> Task
Pictures should be left out while the data beneath this task is written out word for word.

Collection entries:
BEGIN
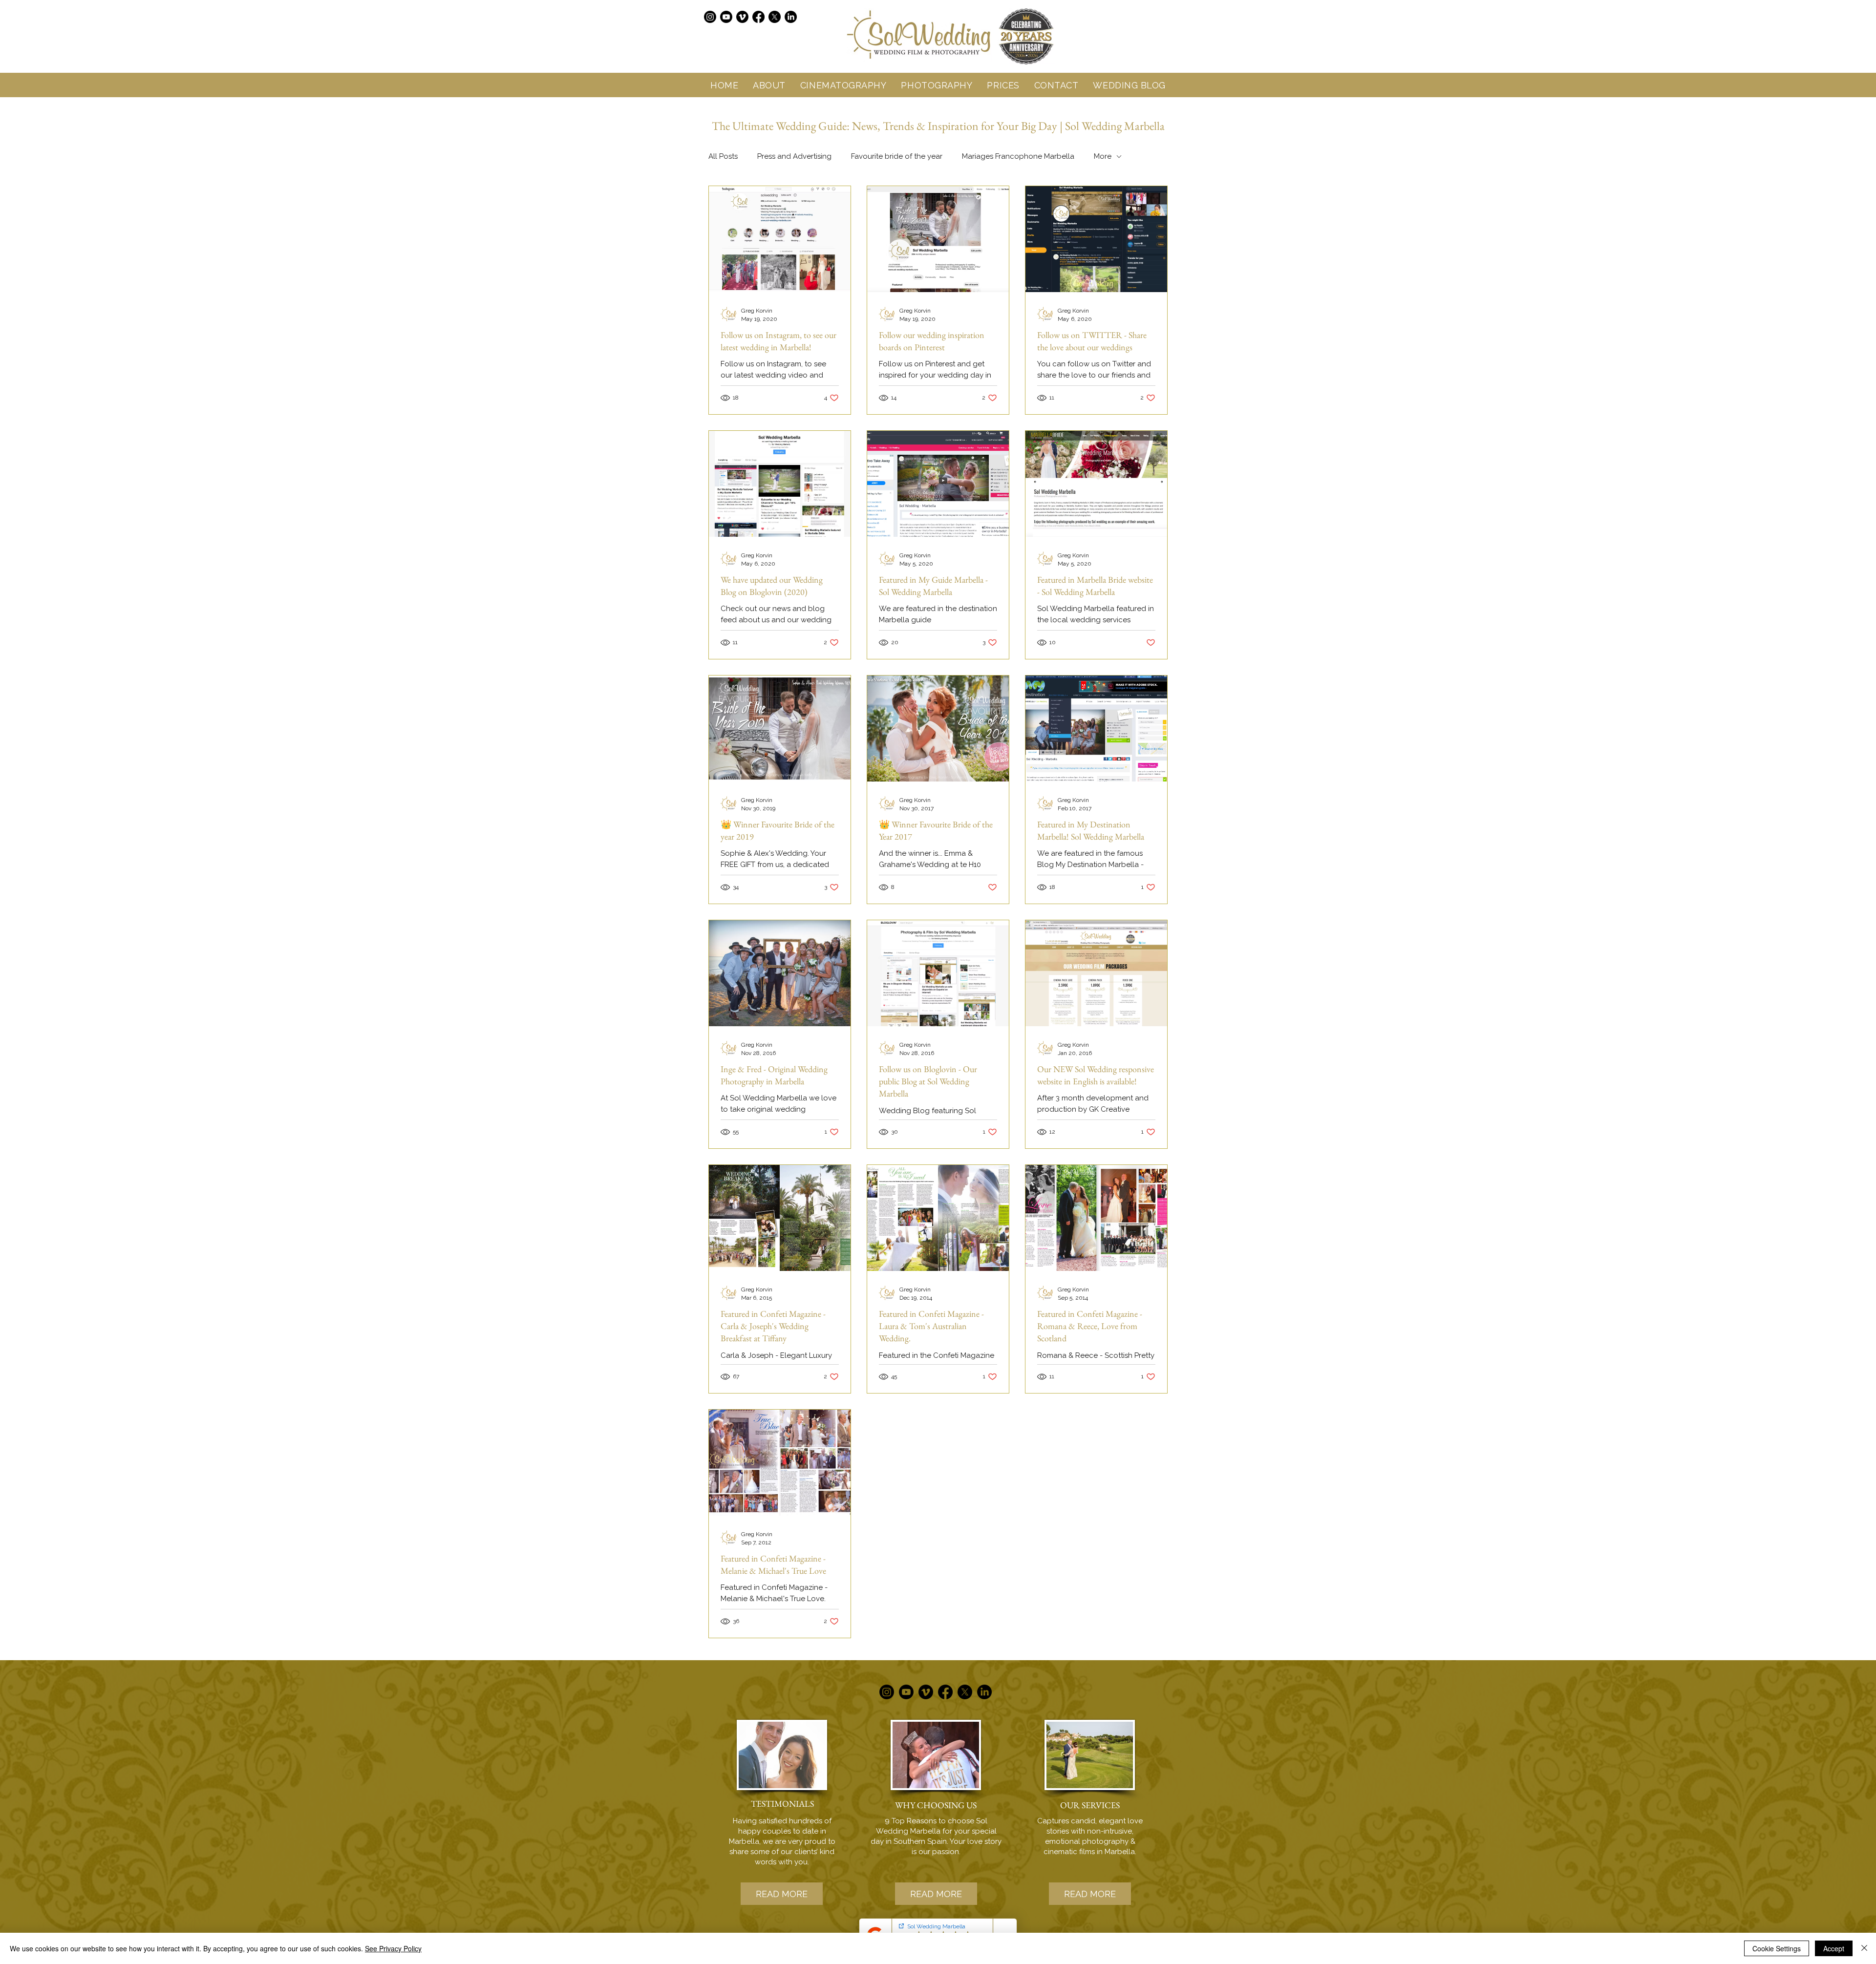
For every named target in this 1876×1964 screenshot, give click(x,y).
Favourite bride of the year (896, 156)
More (1102, 156)
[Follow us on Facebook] (758, 17)
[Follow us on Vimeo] (742, 17)
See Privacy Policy (393, 1948)
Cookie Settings (1776, 1948)
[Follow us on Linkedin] (791, 17)
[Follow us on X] (774, 17)
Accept (1833, 1948)
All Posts (723, 156)
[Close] (1864, 1948)
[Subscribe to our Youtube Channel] (726, 17)
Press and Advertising (794, 156)
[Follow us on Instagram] (710, 17)
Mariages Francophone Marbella (1018, 156)
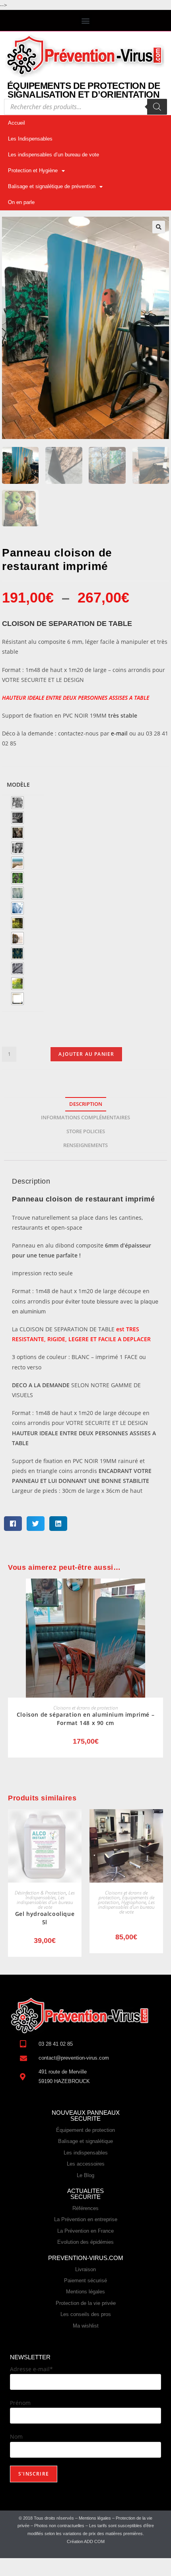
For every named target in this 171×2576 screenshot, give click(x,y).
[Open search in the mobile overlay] (85, 107)
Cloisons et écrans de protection (85, 1707)
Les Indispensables (30, 139)
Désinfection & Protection (40, 1892)
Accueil (16, 123)
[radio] (17, 803)
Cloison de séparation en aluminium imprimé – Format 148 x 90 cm (85, 1719)
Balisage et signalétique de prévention (51, 186)
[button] (85, 20)
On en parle (21, 202)
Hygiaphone (133, 1902)
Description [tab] (85, 1104)
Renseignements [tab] (85, 1145)
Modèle (18, 784)
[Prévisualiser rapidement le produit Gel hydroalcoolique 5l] (78, 1823)
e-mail (119, 733)
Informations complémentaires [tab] (85, 1117)
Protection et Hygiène (33, 170)
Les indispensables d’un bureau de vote (53, 155)
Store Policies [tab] (85, 1131)
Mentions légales (95, 2518)
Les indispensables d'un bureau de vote (45, 1902)
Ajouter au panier (86, 1054)
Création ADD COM (86, 2541)
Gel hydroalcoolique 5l (44, 1918)
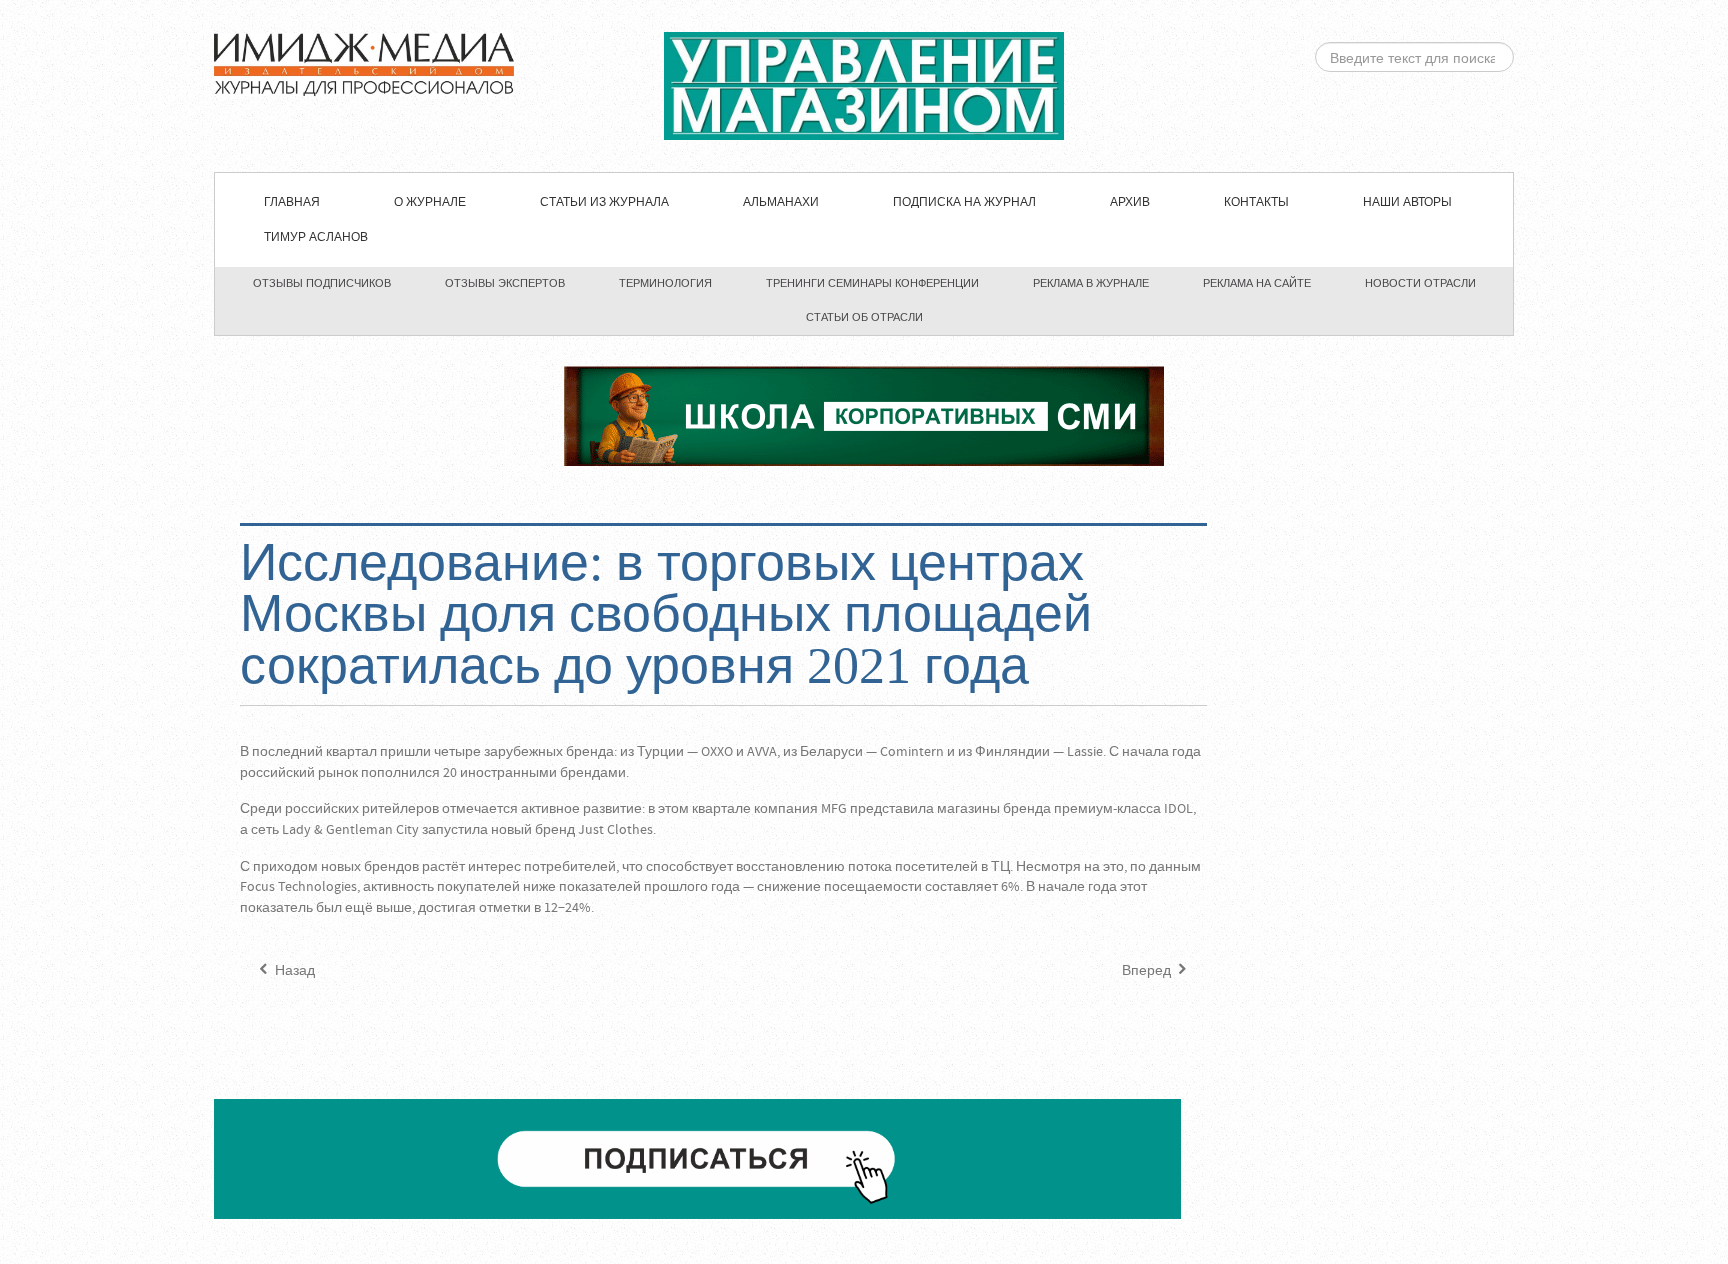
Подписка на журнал (964, 202)
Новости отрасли (1420, 283)
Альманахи (781, 202)
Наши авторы (1407, 202)
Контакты (1256, 202)
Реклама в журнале (1091, 283)
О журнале (430, 202)
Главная (292, 202)
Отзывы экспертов (505, 283)
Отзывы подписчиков (322, 283)
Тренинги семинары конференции (872, 283)
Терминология (665, 283)
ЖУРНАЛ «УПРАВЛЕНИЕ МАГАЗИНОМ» (864, 86)
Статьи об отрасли (864, 317)
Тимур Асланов (316, 237)
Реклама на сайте (1257, 283)
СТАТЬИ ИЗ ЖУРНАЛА (604, 202)
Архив (1130, 202)
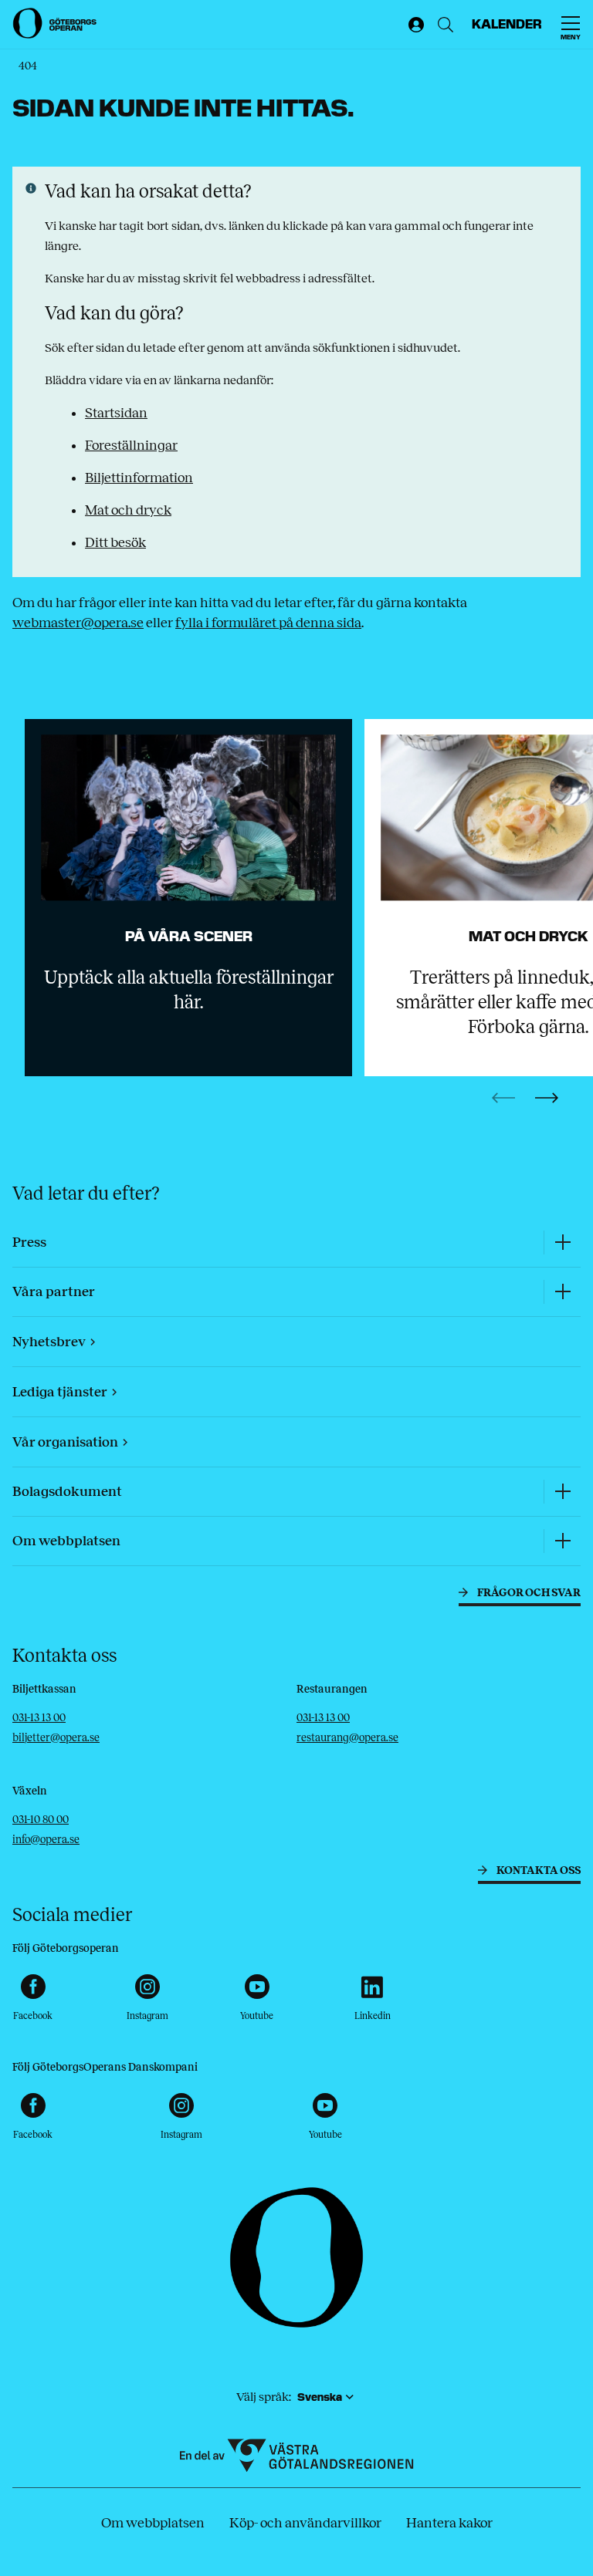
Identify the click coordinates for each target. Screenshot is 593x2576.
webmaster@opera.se (78, 622)
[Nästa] (546, 1097)
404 (28, 66)
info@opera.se (46, 1839)
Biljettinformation (139, 477)
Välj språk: (263, 2396)
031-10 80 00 (40, 1819)
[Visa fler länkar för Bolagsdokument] (562, 1492)
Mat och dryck (128, 510)
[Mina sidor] (413, 24)
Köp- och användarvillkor (305, 2522)
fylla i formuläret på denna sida (268, 622)
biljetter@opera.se (56, 1738)
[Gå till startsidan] (55, 23)
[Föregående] (503, 1097)
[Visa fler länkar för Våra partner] (562, 1292)
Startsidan (116, 412)
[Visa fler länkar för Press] (562, 1242)
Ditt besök (115, 542)
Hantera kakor (449, 2522)
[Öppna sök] (445, 24)
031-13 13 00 (39, 1718)
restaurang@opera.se (347, 1738)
END
> Reply to the exercise
For every named target in this 1876×1964 screenshot, give click(x,y).
Favourite bride of the year (896, 156)
More (1102, 156)
[Follow us on Facebook] (758, 17)
[Follow us on Vimeo] (742, 17)
See Privacy Policy (393, 1948)
Cookie Settings (1776, 1948)
[Follow us on Linkedin] (791, 17)
[Follow us on X] (774, 17)
Accept (1833, 1948)
All Posts (723, 156)
[Close] (1864, 1948)
[Subscribe to our Youtube Channel] (726, 17)
Press and Advertising (794, 156)
[Follow us on Instagram] (710, 17)
Mariages Francophone Marbella (1018, 156)
For every named target in this 171×2576 screenshot, give click(x,y).
[Open search in the mobile overlay] (85, 107)
Cloisons et écrans de protection (85, 1707)
Les Indispensables (30, 139)
Désinfection & Protection (40, 1892)
Accueil (16, 123)
[radio] (17, 803)
Cloison de séparation en aluminium imprimé – Format 148 x 90 cm (85, 1719)
Balisage et signalétique de prévention (51, 186)
[button] (85, 20)
On en parle (21, 202)
Hygiaphone (133, 1902)
Description [tab] (85, 1104)
Renseignements [tab] (85, 1145)
Modèle (18, 784)
[Prévisualiser rapidement le produit Gel hydroalcoolique 5l] (78, 1823)
e-mail (119, 733)
Informations complémentaires [tab] (85, 1117)
Protection et Hygiène (33, 170)
Les indispensables d’un bureau de vote (53, 155)
Store Policies [tab] (85, 1131)
Mentions légales (95, 2518)
Les indispensables d'un bureau de vote (45, 1902)
Ajouter au panier (86, 1054)
Création ADD COM (86, 2541)
Gel hydroalcoolique 5l (44, 1918)
Подписка на журнал (964, 202)
Новости отрасли (1420, 283)
Альманахи (781, 202)
Наши авторы (1407, 202)
Контакты (1256, 202)
Реклама в журнале (1091, 283)
О журнале (430, 202)
Главная (292, 202)
Отзывы экспертов (505, 283)
Отзывы подписчиков (322, 283)
Тренинги семинары конференции (872, 283)
Терминология (665, 283)
ЖУРНАЛ «УПРАВЛЕНИЕ МАГАЗИНОМ» (864, 86)
Статьи об отрасли (864, 317)
Тимур Асланов (316, 237)
Реклама на сайте (1257, 283)
СТАТЬИ ИЗ ЖУРНАЛА (604, 202)
Архив (1130, 202)
Identify the click coordinates for each target. Screenshot is 593x2576.
webmaster@opera.se (78, 622)
[Nästa] (546, 1097)
404 (28, 66)
info@opera.se (46, 1839)
Biljettinformation (139, 477)
Välj språk: (263, 2396)
031-10 80 00 (40, 1819)
[Visa fler länkar för Bolagsdokument] (562, 1492)
Mat och dryck (128, 510)
[Mina sidor] (413, 24)
Köp- och användarvillkor (305, 2522)
fylla i formuläret på denna sida (268, 622)
biljetter@opera.se (56, 1738)
[Gå till startsidan] (55, 23)
[Föregående] (503, 1097)
[Visa fler länkar för Våra partner] (562, 1292)
Startsidan (116, 412)
[Visa fler länkar för Press] (562, 1242)
Ditt besök (115, 542)
Hantera kakor (449, 2522)
[Öppna sök] (445, 24)
031-13 13 00 (39, 1718)
restaurang@opera.se (347, 1738)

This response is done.